Here is the guideline on how to best approach VM sizing for memory:
* When doing ad-hoc analysis the user will see green/yellow/red icons that tell her about the memory utilization on the backend. When yellow or red, clicking the icon will list temporary tables that can be deleted to free up memory. You can, of course, delete any other tables that you are not going to reference going forward. The tables can always be recreated if you need to at a later point.
* Ad hoc work could be for analysis or modeling. We cannot predict what resources the user may use (as that is the function of the complexity of the operation performed) or how they decide to reference previous tables. This is the very nature of interactive analysis or design. Hence, it is left to the user on how to manage memory.
* Xcalar Design provides hints to help the user to manage memory.
* Being out of memory does not crash the system. Xcalar is robust. It just prompts you to housekeep your tables.

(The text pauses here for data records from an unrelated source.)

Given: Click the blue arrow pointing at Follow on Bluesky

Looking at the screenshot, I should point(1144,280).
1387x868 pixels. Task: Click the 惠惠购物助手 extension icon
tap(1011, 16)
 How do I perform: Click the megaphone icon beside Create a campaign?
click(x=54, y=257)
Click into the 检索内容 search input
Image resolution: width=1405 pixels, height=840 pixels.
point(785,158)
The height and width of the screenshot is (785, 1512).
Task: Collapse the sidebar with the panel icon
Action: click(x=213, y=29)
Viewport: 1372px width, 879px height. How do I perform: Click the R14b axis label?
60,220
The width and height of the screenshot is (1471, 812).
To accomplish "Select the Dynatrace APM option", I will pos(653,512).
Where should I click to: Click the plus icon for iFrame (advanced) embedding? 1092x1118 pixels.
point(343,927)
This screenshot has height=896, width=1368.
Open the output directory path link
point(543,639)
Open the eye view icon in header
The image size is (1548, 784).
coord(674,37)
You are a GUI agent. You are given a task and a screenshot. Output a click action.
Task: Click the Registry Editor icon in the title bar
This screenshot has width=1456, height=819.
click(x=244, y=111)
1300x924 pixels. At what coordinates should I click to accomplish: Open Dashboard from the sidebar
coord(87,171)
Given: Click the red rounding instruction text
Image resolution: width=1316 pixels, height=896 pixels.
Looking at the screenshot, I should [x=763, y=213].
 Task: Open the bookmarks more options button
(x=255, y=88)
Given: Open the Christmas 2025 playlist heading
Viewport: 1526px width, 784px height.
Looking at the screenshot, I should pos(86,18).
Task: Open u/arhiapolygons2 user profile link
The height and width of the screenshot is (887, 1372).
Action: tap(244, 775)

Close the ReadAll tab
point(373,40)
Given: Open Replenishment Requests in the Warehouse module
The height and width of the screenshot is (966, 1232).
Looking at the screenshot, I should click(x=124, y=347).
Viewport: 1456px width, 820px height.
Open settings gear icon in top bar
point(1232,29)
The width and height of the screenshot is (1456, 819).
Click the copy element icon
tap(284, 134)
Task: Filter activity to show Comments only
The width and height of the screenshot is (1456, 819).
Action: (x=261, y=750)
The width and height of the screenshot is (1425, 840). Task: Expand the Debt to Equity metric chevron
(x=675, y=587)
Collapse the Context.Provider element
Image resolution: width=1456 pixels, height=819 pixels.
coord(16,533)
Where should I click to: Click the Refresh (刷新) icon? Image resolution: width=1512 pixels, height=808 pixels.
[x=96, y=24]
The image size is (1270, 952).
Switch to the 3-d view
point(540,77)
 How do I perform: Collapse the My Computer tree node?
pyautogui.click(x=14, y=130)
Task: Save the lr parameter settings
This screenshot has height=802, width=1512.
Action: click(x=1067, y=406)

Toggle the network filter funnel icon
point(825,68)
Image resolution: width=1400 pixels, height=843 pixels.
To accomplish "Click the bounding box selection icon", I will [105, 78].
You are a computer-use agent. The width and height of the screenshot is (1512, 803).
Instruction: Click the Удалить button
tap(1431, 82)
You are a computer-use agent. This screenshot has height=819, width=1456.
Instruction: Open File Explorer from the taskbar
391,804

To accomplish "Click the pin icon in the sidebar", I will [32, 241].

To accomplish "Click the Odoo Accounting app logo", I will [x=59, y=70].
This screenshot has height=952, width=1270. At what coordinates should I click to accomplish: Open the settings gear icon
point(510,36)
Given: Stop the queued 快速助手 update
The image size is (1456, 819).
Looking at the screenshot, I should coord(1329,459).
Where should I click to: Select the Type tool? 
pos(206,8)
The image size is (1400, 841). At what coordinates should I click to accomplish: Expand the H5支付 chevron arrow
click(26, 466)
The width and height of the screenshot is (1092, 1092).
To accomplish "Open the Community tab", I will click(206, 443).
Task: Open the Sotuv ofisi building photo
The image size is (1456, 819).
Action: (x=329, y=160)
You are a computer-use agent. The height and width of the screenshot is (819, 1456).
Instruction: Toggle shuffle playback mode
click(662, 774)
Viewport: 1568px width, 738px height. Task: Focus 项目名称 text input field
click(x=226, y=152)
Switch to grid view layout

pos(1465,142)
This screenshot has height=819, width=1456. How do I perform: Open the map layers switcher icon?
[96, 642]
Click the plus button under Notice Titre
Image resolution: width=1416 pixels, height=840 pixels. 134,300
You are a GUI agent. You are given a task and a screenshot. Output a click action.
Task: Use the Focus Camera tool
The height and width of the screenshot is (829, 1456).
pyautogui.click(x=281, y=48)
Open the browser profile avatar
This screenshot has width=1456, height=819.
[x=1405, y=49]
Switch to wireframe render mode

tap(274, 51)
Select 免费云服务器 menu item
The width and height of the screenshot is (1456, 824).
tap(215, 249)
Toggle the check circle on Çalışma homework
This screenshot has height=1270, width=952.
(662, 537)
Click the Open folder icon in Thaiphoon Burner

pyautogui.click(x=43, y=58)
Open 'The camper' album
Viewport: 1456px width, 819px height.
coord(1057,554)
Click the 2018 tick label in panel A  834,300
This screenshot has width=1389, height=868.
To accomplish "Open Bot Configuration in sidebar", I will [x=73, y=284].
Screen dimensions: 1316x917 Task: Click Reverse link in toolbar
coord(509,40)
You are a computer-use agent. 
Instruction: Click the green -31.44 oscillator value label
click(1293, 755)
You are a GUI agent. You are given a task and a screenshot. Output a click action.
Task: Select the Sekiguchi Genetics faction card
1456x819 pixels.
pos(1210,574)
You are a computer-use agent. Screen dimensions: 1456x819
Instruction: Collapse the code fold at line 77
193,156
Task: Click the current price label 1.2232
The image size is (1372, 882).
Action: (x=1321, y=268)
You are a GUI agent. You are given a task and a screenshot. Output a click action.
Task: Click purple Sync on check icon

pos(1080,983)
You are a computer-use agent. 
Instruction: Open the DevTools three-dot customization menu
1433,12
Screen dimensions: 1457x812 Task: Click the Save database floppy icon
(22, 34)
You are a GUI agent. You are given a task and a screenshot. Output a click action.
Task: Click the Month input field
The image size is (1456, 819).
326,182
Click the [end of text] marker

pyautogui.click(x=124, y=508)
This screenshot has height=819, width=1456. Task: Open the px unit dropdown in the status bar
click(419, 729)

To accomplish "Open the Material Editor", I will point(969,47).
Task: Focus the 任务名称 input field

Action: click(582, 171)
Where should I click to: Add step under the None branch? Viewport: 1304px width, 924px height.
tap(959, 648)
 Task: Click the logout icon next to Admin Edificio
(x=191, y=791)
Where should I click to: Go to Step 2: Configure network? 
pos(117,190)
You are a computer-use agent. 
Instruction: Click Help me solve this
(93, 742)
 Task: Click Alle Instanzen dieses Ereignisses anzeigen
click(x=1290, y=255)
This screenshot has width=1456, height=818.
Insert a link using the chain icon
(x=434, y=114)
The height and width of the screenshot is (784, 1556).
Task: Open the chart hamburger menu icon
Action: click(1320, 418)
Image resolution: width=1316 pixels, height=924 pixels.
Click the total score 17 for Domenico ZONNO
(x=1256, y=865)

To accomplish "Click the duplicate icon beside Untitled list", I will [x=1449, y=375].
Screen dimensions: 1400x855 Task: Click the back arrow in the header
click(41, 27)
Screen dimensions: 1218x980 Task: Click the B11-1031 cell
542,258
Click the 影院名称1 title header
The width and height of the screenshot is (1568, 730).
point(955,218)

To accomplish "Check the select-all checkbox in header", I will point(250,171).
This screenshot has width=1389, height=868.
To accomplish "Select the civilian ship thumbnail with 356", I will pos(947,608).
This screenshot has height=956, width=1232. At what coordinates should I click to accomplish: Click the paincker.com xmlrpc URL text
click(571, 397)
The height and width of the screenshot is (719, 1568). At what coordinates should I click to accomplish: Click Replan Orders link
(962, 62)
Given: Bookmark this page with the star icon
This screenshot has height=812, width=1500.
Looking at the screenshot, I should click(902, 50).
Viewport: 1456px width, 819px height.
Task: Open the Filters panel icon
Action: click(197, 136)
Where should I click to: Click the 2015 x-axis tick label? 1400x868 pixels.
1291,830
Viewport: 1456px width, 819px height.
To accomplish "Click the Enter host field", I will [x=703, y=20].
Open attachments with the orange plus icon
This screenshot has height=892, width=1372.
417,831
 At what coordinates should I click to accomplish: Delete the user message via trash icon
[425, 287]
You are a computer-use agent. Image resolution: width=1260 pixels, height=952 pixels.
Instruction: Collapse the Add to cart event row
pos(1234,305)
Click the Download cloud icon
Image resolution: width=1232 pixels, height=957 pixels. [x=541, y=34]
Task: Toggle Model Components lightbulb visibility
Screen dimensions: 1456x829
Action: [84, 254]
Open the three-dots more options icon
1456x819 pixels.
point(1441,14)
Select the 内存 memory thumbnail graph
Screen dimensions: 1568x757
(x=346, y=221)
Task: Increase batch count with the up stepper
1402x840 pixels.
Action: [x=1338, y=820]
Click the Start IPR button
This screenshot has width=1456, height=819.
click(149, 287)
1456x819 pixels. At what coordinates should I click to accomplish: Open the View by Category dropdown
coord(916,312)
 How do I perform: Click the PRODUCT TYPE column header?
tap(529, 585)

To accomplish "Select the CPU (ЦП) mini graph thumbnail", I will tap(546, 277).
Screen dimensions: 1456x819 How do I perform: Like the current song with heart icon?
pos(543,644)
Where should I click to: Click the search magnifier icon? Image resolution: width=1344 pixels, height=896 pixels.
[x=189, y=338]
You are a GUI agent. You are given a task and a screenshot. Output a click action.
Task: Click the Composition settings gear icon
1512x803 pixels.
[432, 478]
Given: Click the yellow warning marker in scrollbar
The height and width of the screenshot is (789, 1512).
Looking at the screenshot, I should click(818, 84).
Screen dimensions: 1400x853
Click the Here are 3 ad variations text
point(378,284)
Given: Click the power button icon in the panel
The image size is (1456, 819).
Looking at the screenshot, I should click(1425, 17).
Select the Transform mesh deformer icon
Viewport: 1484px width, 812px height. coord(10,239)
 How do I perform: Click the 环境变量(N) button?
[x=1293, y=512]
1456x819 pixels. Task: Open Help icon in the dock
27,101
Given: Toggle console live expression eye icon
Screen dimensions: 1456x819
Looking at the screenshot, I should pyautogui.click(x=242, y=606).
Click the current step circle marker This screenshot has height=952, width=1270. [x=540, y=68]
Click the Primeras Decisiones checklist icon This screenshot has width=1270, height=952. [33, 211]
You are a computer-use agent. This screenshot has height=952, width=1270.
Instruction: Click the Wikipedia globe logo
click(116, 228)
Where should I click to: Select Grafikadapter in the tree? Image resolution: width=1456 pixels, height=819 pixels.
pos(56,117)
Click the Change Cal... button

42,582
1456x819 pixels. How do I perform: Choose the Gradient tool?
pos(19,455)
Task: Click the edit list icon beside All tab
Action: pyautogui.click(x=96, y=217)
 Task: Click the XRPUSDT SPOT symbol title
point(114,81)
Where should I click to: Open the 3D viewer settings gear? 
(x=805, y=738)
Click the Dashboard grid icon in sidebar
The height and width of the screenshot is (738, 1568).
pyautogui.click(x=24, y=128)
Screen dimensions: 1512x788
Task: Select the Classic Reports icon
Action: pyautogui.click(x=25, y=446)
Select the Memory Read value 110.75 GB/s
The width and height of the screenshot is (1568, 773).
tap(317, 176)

* When a dataflow is run in a batch fashion (OLAP style), we can handle all memory management ourselves. This is because we know the entire query/model/dataflow end-to-end. We can optimize the graph and manage resources like any optimizer would, say, as Oracle or SQL Server would.
* Your memory consumption is going to be a function of the complexity of the operations performed on your initial datasets. Modeling is done in memory for any number of rows up to a trillion. It does not use disk or flash because that affects interactivity.
* Batch jobs utilize the memory hierarchy -- DRAM, flash, disk, and utilize a lot less memory than when modeling. Less memory than optimal will mean the job will page more to disk but will still complete.
* I recommend providing 4-8X (as a multiple of the dataset being processed) for the amount of memory for ad hoc modeling work. For batch jobs 3X should suffice.
* Whether doing ad hoc or running batch jobs, doubling the memory should speed things up by close to 2X for most jobs as Xcalar demonstrates near liner performance including for relational compute. This is a good way to decide on how many VMs you need for a particular size of dataset, for the level of complexity needed to process it, and the kind of interactivity you desire. The more complex the processing (say, matrix multiplication), the more the demands on dynamic memory consumption.
* Xcalar scales with metadata and not data. The primary factor that determines memory consumption is the complexity of the algorithms. You may double your dataset but only need 20% more memory. It all depends on what you are doing. This means that with Xcalar you will use a lot fewer resources, and do things faster and more efficiently.